I’ve been investing professionally for the past six years, first as an early partner at Google Ventures and now at Felicis Ventures. I’ve seen the highs of watching a startup IPO and the lows of having to lose money when a company folds.

I’ve watched many of my friends and colleagues play their hand at investing as well. Some have made money, but most have learned hard lessons, as the odds are usually not in their favor. Here are some of the easiest mistakes I’ve learned to avoid when advising someone who wants to personally invest in tech startups.

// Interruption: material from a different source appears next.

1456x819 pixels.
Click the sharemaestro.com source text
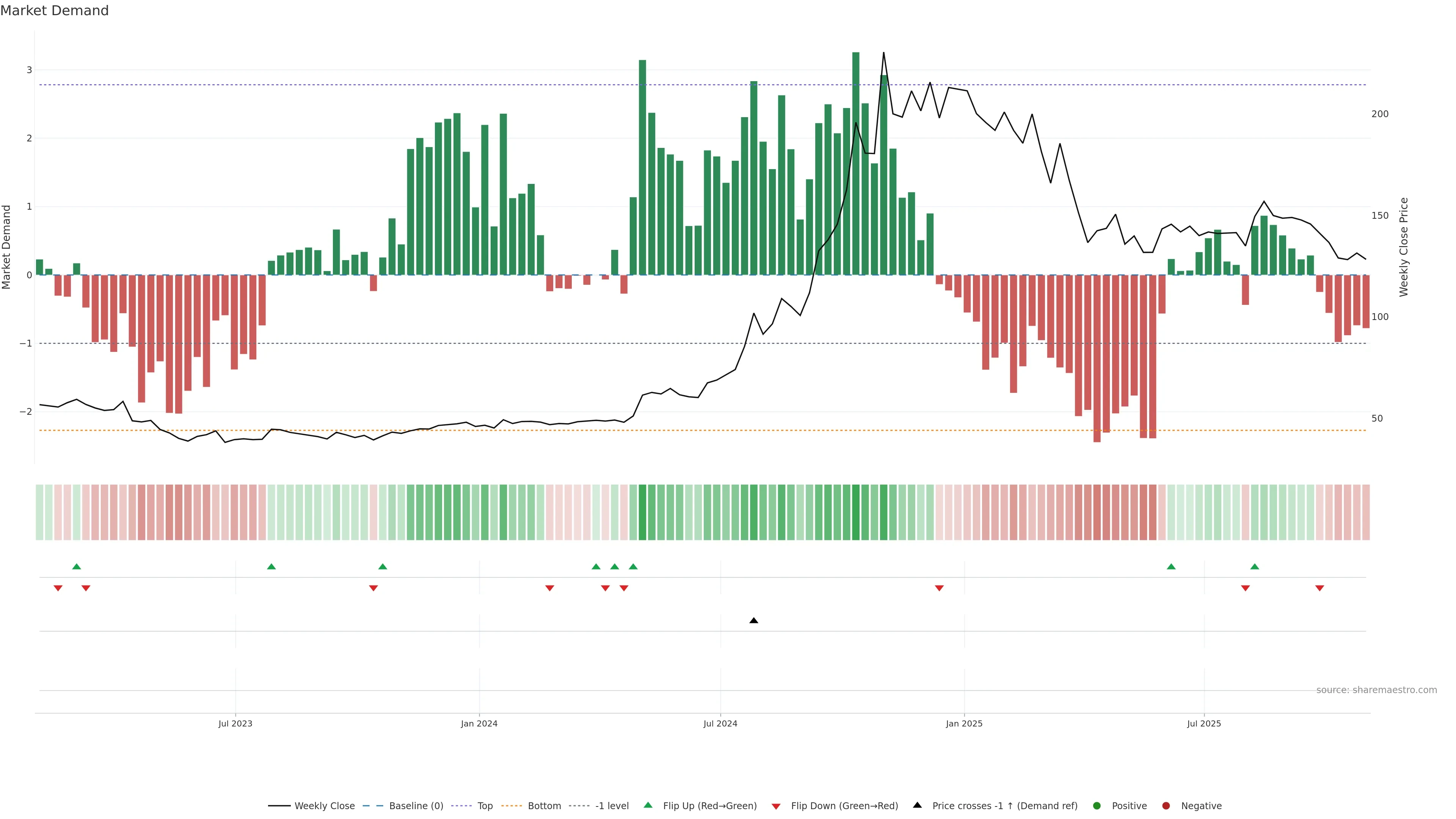pyautogui.click(x=1376, y=690)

1. Expecting to make money at startup investing early on
I’ve watched close friends lose money in startup investing, and the anguish is even worse when they had the money earmarked for something else—a vacation house, a home remodel, or something they were hoping to use the money for. The funds I deploy personally into investing in tech startups comes from my “Vegas budget,” which is money that I would be comfortable losing at a craps table in a casino.

I hate to say it, but startup investing has much worse odds than craps or Roulette. In one top Silicon Valley startup incubator, only three or four companies out of more than 100 they curate do really well—that’s a 3 percent chance of finding a winner, so you’re much more likely to lose your money than not. It takes years to develop great deal flow and pattern recognition and to build a large enough portfolio to find a winner. You’ll be likely disappointed if you expect to hit the jackpot early on in tech investing, if at all.

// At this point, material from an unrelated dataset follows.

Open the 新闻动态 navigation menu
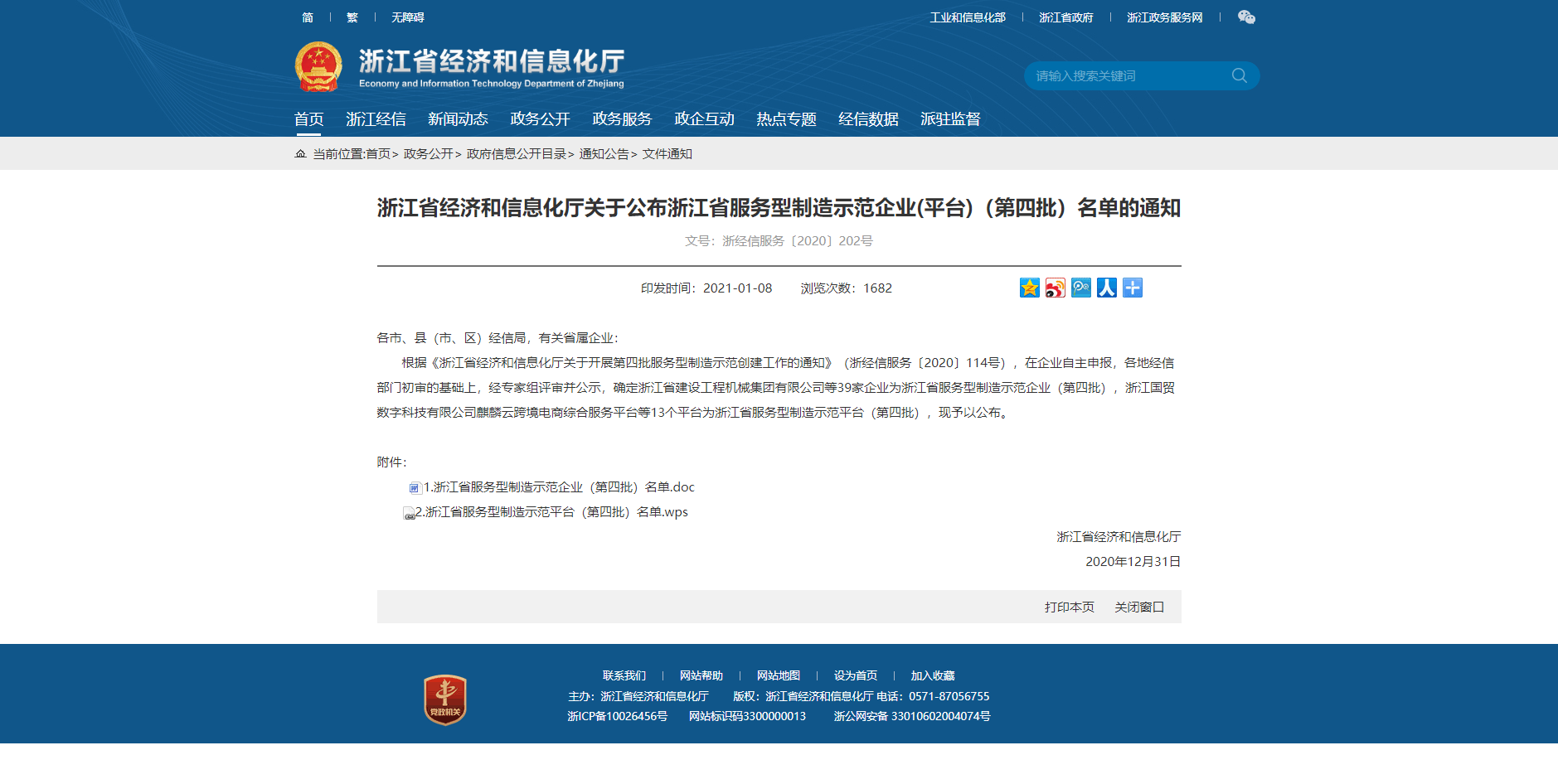click(x=458, y=119)
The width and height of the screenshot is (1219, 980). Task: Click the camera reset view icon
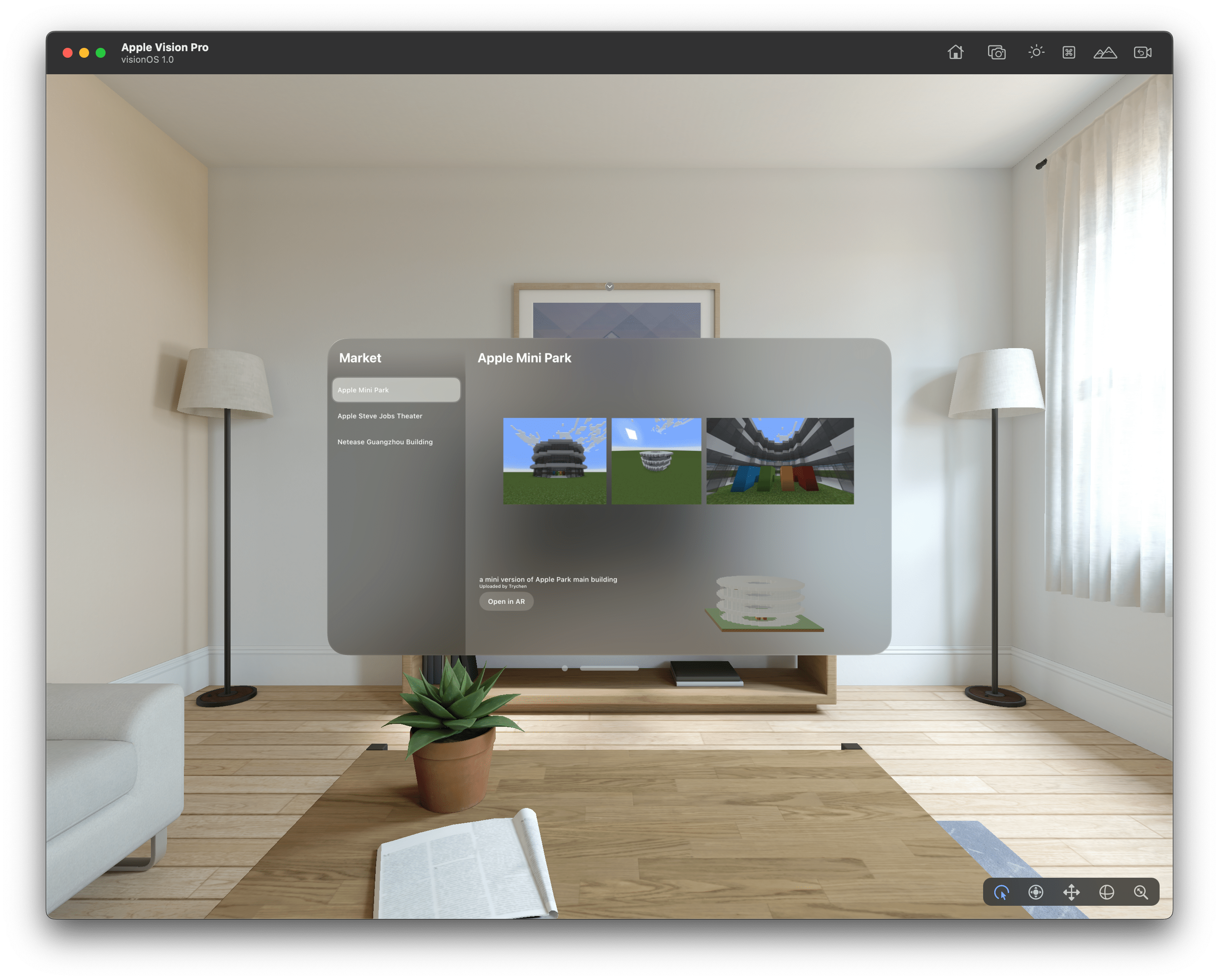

2. Putting all your eggs into one basket
Top-returning venture funds don’t just invest in one company, most have tens, if not hundreds in their portfolio to spread out their risk. A few large winners generate most of the returns among the thousands of new startups every year. Most will lose money. As one of my mentors who is a top Sillion Valley VC once told me: “To find your prince you have to kiss a lot of frogs.”

I once had a friend who put most of the money he set aside for personal investments in one company. He would say, “I’m sure this startup is going to be the next Facebook—the traction is incredible—why not put every dime I have into it?” The company did well for a couple of years, but then they faced a more well-funded competitor that unfortunately executed better. Three years later the company went through a fire sale and early investors got less than 10 cents for every dollar they put in. Spread out your risk among lots of companies rather than concentrating it into only one or two startups, no matter how attractive they may look at the beginning. It’s amazing how quickly a company’s fortune can turn on a dime—for better or for worse.

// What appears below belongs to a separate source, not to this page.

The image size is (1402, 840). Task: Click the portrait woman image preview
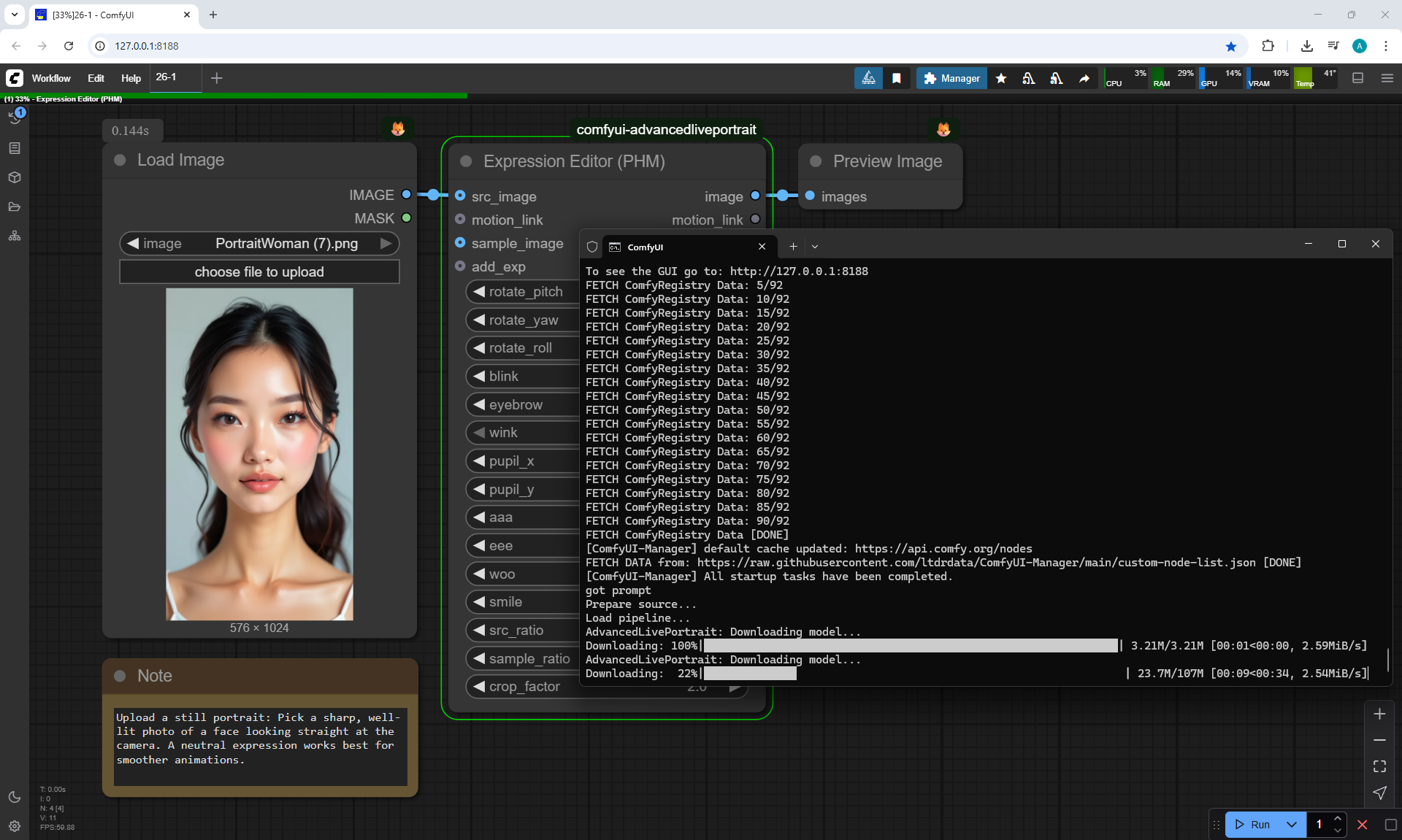click(x=259, y=454)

3. Falling for deals that seem too good to be true
I get notes from many of the CEOs I work with asking for my advice on whether they should invest in a particular startup. Usually the e-mails go something like this: “The founder seems AMAZING and the market size appears to be HUGE, and the valuation is so LOW. This could be the next UBER, what do you think?” When you dig deeper, you realize that their product has no traction and they have no paying customers; the market they are targeting may not be ready to adopt their particular technology; or they are missing several key team members. It’s easy to believe that a deal is amazing, but it’s hard to dig in and realize that if the price on a deal is too low, there’s usually something wrong with it. It’s easy in this business to believe what you hear but hard to verify and diligence, because not all the information is obvious. Additionally, founders are often overly optimistic in their assessments and underestimate the challenges involved in building their company. What you don’t know can hurt you when you invest in startups.

So what should you be doing?
Investing in tech is inherently risky, and if you lack the patience, deal flow, network and pattern recognition, the risks compound exponentially. Unless you can focus on it full-time and really understand the art and science of portfolio construction, you’re doing yourself a disservice by not outsourcing your investing.

The best way to go about investing in startups is to do so as a limited partner in a top fund where you have an amazing team to do it for you professionally. A bank spreads its assets across a portfolio of loans instead of putting all its money into one loan because it lessens the risk of a particular default losing all of the bank’s money. Similarly, investing in a portfolio spreads risk across multiple investments that have been vetted by professional venture capitalists who have already learned the hard lessons above early on. But if you do get the itch to personally invest in startups, do so with your Vegas budget—you’ll be less likely to be disappointed that way.